- Born: Jeanne Moutoussamy July 9, 1951 (age 75) Chicago, Illinois, U.S.
- Education: Cooper Union School of Art
- Occupations: Photographer, activist, educator
- Spouse: Arthur Ashe ​ ​(m. 1977; died 1993)​
- Children: 1 daughter
- Parent: John Moutoussamy
- Website: jeannemoutoussamy-ashe.com

= Jeanne Moutoussamy-Ashe =

American photographer and activist

Jeanne Moutoussamy-Ashe (born July 9, 1951) is an American photographer and activist. She is best known for her work in magazines, newspapers, and several photography books, and also as an AIDS activist.

==Early life and education==
Moutoussamy-Ashe was born in Chicago, Illinois, on July 9, 1951. Her mother's family was from Arkansas, and her father's family came from New Orleans and Guadeloupe. Both parents were professionals in art-related fields. Her mother, Elizabeth Rose Hunt Moutoussamy, was an interior designer, and her father, John Warren Moutoussamy, was an architect. They encouraged her to pursue her own artistic interests by enrolling her in weekend classes at the Art Institute of Chicago when she was eight years old. When she was 18, family friend Frank Stewart introduced her to photography. After her application to the Cooper Union School of Art was rejected, she studied with Garry Winogrand for a summer and then reapplied. Moutoussamy-Ashe went on to earn her BFA from the Cooper Union in 1975. Before graduating, she spent her junior year in West Africa to complete independent study in photography.

==Career==
After graduating, Moutoussamy-Ashe worked as a graphic artist and in television photojournalism for WNBC and WNEW in New York, and also for PM Magazine. Her friend, Gordon Parks suggested that she obtain credentials to photograph the 1968 United Negro College Fund Tennis Tournament organized by tennis champion Arthur Ashe.

Over the course of her career, Moutoussamy-Ashe has contributed photographs to many magazines and newspapers, including Life, Smithsonian, Sports Illustrated, People Weekly, Ebony, Black Enterprise, World Tennis, Self, and Essence.

==Personal life==
Moutoussamy-Ashe married Arthur Ashe in 1977. In December 1986, Ashe and Moutoussamy-Ashe adopted a daughter, whom they named Camera after Moutoussamy-Ashe's profession.
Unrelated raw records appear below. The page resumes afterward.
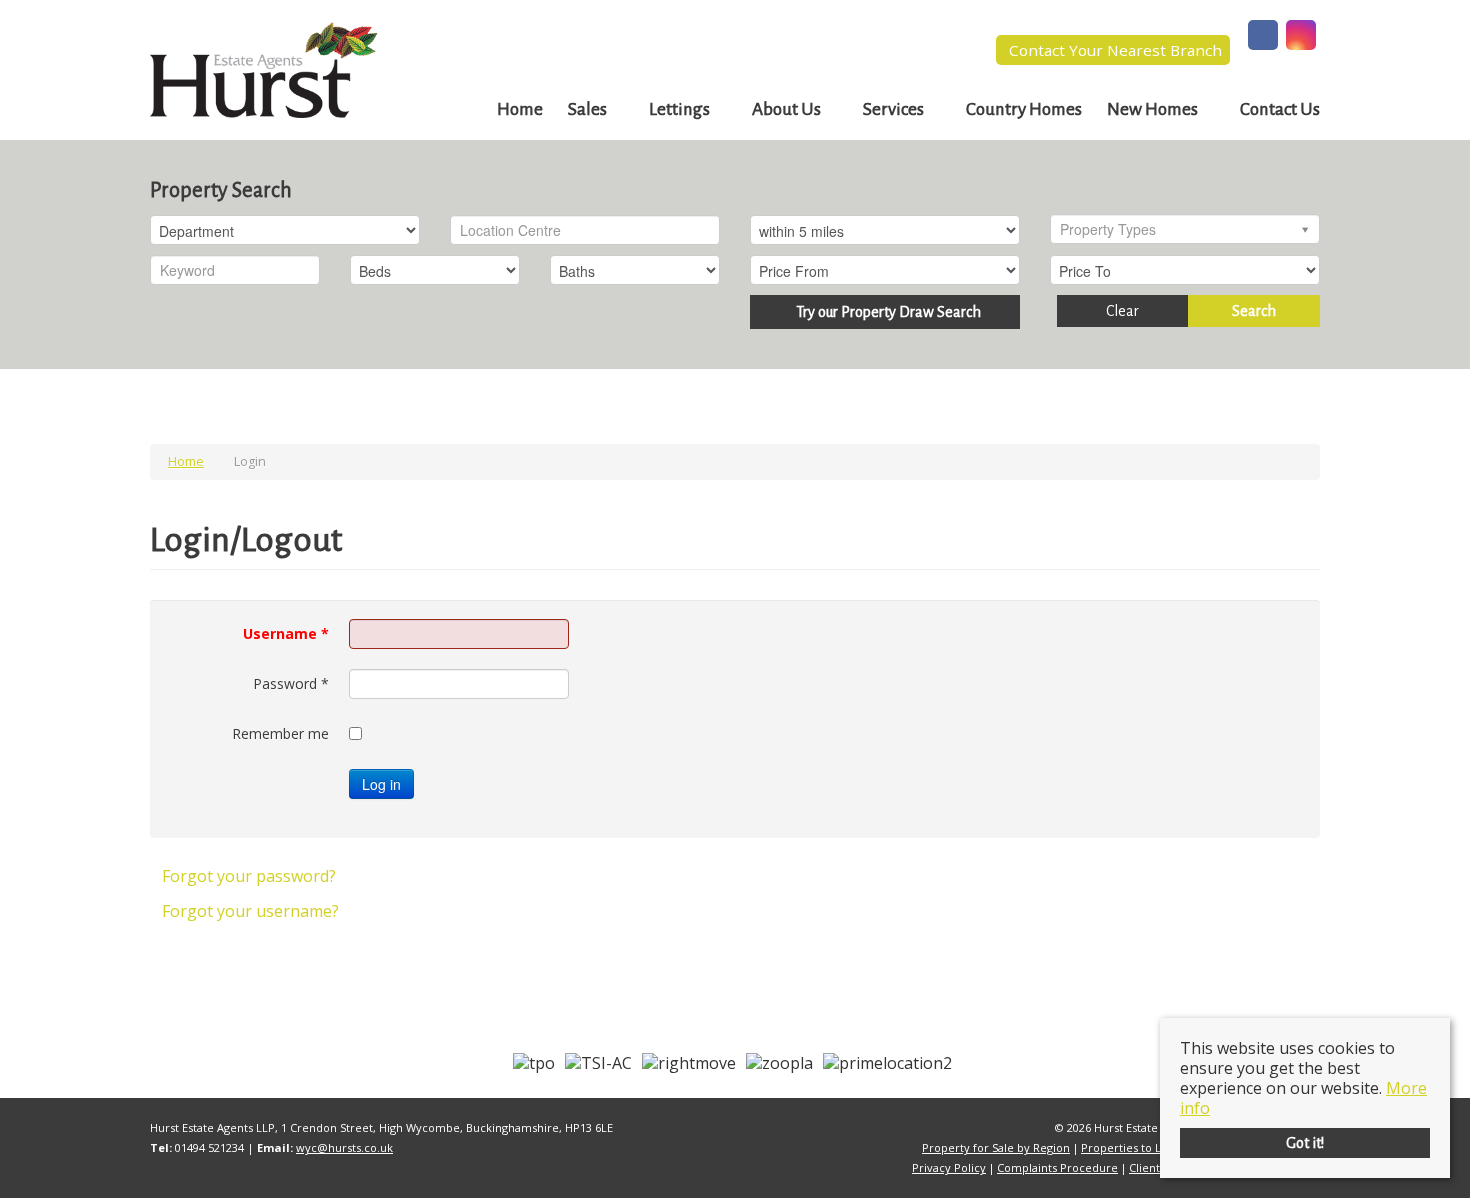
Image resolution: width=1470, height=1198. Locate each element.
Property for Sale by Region (996, 1147)
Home (520, 109)
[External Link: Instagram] (1301, 37)
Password (291, 683)
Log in (381, 784)
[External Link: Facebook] (1263, 37)
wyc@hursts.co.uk (344, 1147)
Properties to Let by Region (1154, 1147)
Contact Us (1280, 109)
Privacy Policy (949, 1167)
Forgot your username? (250, 911)
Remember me (280, 733)
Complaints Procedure (1057, 1167)
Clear (1122, 311)
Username (286, 633)
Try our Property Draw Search (885, 312)
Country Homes (1024, 109)
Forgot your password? (249, 876)
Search (1254, 311)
Nineteen months later, Arthur was diagnosed as HIV positive, after contracting the disease via a blood transfusion he received during heart bypass surgery, and eventually dying from AIDS-related pneumonia in February 1993.

==Recognition==
Moutoussamy-Ashe has participated in a number of individual and group exhibits in cities around the United States and Europe. Her work is included in the permanent collections of several museums, including the Museum of Modern Art in New York, the Smithsonian National Museum of African American History and Culture, the National Gallery of Art, the Philadelphia Museum of Art, and the Whitney Museum of American Art. It is also in private collections, including Oprah Winfrey's. She has received a number of awards, including the Essence Photography Literary Award (2008), and a Mayoral Citation from the City of Chicago (1986). She also holds two honorary Doctor of Fine Arts degrees, from Queens College (2002, Charlotte, North Carolina) and Long Island University (C.W. Post Campus, 1990).

Moutoussamy-Ashe's work was included in the 2025 exhibition Photography and the Black Arts Movement, 1955–1985 at the National Gallery of Art.

==Publications==

===Books===
- 1982: Daufuskie Island, a Photographic Essay. Columbia, SC: University of South Carolina Press.
- 1993: Daddy and Me: A Photo Story of Arthur Ashe and His Daughter, Camera. New York: A.A. Knopf: Distributed by Random House, Inc.
- 1993: Viewfinders: Black Women Photographers. New York; London: Writers & Readers.
- 2001: The African Flower. New York, N.Y.: Jeanne Moutoussamy-Ashe.
- 2011: Arthur Ashe: Out of the Shadow. New York, NY: Arthur Ashe Learning Center.
- 2007: Intimate Portraits: Jeanne Moutoussamy-Ashe. New York: Bill Hodges Gallery.